Los Angeles Filmforum presents Science of the Word (Experimentations: Imag(in)ing Knowledge in Film, Program 18)
Feb 16
7:30 pm - 9:30 pm

2220 Arts + Archives
2220 W. Beverly Blvd., Los Angeles CA 90057


In person: Jheanelle Brown and filmmaker Mariam Ghani

Aimé Césaire, the late writer, politician, and co-founder of the Négritude movement, proposed a new hybrid science in 1946 — a science of the Word. He argued that the study of the Word (mythoi, a poetics of knowledge) will condition the study of nature (bios). Philosopher Sylvia Wynter, inspired by Césaire’s idea, stated that humans must now collectively undertake a rewriting of knowledge as we have known and understood it. Can science deal with and make sense of the human predicament, as Wynter calls it? How can scholars, artists, scientists, and the general public reconcile the tension between scientific and technological advancement, the earth-centered mandate of indigenous wisdom, and righting historical legacies colonial violence?

Curated by Jheanelle Brown.

JIÍBIE
By Laura Huertas Millán

2019, digital, color, sound, 24:46

Conversations are rituals. The Murui Muina, Amazonian and Colombian first nation, have particularly elevated this art and its political implications through the ritual de la palabra dulce, a collective conversation allowed by the use of the coca plant powder, called mambe or jiibie. During the ritual, the most pressing political questions are discussed collectively: subjects such as neo-colonialism, ecology, activism but also questions of family and intimate life are considered. In this film, the fabrication of the coca powder in preparation for the ritual unveils an ancestral myth of kinship. The coca plant is neither a product nor an object, but a person, a sacred interlocutor, a kin, the beating heart of a collective body.

The Fire This Time
By Mariam Ghani

USA, 2022, digital, color, sound, 26:08

A kaleidoscopic trip through the intertwined histories of pandemics, riots, and colonial violence. An archive constantly haunted by its possible collapse. Featuring the voices of science journalist Sonia Shah, poet and literary scholar Anjuli Raza Kolb, medical anthropologist Christos Lynteris, epidemiologist Keiji Fukuda, economist William A. Darity Jr., and historians Nayan Shah, Kellie Carter Jackson, and Nancy Tomes.

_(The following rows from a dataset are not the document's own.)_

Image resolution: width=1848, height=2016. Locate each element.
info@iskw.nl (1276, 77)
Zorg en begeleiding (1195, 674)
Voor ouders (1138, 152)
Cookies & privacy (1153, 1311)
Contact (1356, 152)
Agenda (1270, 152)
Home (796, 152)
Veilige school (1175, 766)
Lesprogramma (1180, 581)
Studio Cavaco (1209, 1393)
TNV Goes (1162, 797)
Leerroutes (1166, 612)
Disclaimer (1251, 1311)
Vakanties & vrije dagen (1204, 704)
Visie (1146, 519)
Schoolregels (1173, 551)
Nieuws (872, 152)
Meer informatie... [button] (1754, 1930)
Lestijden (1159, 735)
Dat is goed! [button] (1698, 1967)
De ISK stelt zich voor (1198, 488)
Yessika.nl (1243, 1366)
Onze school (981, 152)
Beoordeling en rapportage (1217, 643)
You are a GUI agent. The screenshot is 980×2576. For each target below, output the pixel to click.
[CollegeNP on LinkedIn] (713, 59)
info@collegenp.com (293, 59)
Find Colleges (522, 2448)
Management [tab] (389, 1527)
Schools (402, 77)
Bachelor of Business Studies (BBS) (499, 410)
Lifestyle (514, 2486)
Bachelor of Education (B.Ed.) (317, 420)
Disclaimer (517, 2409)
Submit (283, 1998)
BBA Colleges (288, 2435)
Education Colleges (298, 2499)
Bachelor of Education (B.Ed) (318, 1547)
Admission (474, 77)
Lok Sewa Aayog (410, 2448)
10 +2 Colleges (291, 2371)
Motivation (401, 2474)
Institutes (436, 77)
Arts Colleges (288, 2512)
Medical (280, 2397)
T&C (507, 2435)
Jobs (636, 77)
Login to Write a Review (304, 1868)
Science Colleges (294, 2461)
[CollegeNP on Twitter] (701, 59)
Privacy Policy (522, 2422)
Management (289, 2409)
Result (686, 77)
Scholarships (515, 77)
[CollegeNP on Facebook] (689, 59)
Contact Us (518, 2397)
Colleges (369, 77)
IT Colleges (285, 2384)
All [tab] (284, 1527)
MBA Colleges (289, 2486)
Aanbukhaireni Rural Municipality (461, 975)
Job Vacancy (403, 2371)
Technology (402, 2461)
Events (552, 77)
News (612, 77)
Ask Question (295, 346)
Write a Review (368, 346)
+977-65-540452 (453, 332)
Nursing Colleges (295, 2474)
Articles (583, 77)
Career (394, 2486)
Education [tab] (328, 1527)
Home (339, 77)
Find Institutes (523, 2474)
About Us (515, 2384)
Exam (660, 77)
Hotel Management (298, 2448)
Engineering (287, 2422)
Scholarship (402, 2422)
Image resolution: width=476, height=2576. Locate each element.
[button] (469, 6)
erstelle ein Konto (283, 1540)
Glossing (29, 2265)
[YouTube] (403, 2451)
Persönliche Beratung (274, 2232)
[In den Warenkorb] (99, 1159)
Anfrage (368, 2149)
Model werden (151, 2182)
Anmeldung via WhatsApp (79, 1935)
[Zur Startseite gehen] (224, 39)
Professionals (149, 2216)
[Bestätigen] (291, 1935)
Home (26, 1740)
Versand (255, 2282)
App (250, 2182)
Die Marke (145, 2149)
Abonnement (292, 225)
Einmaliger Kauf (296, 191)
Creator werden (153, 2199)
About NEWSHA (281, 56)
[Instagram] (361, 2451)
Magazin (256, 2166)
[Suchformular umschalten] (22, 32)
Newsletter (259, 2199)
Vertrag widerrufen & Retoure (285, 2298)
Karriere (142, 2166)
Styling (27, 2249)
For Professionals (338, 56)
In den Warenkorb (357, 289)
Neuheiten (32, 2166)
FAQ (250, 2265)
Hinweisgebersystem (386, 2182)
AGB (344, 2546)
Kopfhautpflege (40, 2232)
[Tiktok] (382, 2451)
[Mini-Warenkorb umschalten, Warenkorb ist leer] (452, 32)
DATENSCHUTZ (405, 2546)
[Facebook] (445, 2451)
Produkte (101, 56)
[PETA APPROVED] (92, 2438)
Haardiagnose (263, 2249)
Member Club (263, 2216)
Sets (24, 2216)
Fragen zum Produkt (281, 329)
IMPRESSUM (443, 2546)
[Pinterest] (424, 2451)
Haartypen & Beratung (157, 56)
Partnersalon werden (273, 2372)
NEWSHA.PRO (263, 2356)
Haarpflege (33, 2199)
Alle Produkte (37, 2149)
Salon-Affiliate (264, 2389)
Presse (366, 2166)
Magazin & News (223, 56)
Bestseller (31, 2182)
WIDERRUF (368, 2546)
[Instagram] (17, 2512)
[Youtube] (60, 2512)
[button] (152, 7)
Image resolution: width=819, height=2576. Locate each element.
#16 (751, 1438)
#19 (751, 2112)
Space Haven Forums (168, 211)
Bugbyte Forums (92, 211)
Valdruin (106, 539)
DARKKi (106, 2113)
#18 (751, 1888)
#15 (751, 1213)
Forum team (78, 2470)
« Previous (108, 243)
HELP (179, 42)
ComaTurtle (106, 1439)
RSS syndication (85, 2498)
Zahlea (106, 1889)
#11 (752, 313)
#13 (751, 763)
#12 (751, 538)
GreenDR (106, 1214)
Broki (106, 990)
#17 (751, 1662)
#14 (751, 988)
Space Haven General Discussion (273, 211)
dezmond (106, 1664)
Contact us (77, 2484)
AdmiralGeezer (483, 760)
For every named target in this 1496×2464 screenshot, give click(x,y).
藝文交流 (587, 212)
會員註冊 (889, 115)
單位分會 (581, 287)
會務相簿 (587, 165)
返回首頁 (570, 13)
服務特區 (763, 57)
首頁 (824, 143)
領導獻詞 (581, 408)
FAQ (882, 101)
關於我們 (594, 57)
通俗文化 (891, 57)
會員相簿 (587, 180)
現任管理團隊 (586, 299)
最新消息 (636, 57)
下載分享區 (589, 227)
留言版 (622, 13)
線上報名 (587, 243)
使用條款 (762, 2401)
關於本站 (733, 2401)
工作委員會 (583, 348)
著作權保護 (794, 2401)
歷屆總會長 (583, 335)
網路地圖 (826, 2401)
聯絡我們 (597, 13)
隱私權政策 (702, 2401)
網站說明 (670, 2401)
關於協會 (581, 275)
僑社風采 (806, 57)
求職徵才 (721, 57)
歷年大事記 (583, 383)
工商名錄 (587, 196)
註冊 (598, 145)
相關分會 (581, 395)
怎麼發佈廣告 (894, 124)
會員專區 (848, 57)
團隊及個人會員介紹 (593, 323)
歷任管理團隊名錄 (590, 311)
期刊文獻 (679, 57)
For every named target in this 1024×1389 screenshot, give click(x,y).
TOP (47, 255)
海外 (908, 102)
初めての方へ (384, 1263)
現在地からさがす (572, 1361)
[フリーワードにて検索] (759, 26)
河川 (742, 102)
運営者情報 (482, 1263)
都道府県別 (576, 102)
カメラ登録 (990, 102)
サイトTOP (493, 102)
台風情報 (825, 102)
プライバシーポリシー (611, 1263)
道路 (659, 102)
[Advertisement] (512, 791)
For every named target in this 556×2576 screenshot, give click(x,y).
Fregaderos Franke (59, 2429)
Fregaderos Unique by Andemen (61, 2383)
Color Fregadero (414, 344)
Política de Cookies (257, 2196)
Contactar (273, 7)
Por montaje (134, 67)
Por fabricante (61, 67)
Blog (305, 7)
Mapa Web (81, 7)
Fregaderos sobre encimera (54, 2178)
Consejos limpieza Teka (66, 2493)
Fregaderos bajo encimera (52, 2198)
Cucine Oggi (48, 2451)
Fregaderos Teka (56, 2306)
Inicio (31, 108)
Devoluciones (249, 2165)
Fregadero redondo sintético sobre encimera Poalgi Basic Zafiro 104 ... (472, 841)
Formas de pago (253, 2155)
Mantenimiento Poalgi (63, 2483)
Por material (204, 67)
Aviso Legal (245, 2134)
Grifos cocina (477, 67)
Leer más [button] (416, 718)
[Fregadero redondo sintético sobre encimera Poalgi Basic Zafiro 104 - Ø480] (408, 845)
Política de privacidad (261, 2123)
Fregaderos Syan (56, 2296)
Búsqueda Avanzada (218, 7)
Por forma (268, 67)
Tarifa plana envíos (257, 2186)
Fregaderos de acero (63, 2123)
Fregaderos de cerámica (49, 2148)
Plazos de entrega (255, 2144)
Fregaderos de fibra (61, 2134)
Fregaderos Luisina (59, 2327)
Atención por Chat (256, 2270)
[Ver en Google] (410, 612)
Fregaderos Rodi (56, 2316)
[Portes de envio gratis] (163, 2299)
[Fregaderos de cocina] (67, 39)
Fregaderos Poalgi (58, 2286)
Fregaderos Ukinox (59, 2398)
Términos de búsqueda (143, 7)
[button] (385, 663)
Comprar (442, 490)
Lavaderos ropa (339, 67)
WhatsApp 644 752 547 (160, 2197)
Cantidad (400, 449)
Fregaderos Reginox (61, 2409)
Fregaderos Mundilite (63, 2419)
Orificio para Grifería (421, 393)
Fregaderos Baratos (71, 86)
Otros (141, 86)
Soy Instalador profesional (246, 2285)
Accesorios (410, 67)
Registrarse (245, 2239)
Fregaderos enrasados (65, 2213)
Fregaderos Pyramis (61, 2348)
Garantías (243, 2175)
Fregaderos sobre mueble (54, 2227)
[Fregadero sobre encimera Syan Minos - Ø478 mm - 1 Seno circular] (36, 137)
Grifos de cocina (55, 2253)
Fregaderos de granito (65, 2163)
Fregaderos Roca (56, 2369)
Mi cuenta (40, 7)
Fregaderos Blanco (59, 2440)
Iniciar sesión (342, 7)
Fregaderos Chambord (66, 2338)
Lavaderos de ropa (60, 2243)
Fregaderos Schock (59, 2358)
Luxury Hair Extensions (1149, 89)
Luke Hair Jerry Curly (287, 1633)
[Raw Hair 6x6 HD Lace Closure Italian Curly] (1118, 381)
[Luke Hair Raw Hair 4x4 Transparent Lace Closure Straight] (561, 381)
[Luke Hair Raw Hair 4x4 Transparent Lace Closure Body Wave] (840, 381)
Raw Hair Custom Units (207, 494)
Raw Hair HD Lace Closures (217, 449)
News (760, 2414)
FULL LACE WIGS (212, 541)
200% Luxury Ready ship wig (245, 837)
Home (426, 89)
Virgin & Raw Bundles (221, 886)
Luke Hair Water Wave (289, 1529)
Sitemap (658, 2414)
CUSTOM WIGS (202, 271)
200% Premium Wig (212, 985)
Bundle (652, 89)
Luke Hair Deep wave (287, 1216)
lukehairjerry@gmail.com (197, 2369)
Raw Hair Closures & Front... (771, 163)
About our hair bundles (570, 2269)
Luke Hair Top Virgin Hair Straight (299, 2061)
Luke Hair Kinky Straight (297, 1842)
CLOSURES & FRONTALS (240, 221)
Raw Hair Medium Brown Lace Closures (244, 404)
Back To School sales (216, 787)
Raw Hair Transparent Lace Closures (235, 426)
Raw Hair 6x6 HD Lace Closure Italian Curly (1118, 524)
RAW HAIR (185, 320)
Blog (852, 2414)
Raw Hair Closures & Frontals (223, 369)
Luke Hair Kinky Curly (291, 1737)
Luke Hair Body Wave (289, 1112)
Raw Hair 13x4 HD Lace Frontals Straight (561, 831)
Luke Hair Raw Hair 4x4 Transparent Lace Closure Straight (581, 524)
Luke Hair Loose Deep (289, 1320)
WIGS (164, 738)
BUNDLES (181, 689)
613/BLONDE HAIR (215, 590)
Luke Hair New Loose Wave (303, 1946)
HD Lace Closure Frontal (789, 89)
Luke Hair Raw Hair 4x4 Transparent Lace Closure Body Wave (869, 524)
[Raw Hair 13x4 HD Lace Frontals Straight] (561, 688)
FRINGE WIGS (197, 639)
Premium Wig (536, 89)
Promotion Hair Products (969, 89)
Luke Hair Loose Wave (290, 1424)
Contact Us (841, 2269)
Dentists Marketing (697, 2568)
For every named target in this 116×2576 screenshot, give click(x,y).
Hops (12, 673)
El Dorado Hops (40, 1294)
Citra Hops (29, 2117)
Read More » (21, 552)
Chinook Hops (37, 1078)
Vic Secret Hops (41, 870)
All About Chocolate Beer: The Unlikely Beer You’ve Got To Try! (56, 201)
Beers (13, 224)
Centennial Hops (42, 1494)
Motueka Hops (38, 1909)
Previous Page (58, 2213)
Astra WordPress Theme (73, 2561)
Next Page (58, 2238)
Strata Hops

内共生 (Inside the Shared Life)
By Erin Espelie

USA, 2017, HD video & 16mm, color, sound, 9:13

This film combines sounds of marine life with moving images of the circulatory system, life at different scales, and Lynn Margulis’s words on accepted versus iconoclastic science. She talks also about time, how the new is privileged over the true. This film has a captivating slowness. Among other things, it seems to be about epistemology, how we know or don’t know. – Dorion Sagan for Vdrome

Dust to Data
By Larry Achiampong and David Blandy

UK, 2021, digital, color, sound, 15:25

Dust to Data tracks through the colonial history of archaeology, to current parallels in the data mining of DNA and social media image banks. Working with the Department of Archaeology at the University of Liverpool, Larry Achiampong and David Blandy interrogate the construction of a ‘civilisation’ and its racist ‘origin’ stories that define people into categories: some as human and neutral, others as non-human and/or abnormal.

In the film, Achiampong and Blandy employ motifs, such as the recurring gleaming pyramid as an image of order and hard simplicity, and 3D models of Australopithecine skulls (extinct close relatives of humans who lived around two million years ago). The film also features a fragment of a letter from William Du Bois, author of the seminal book about race and society The Souls of Black Folk, rebuking one of the pioneers of modern archaeology, William Petrie.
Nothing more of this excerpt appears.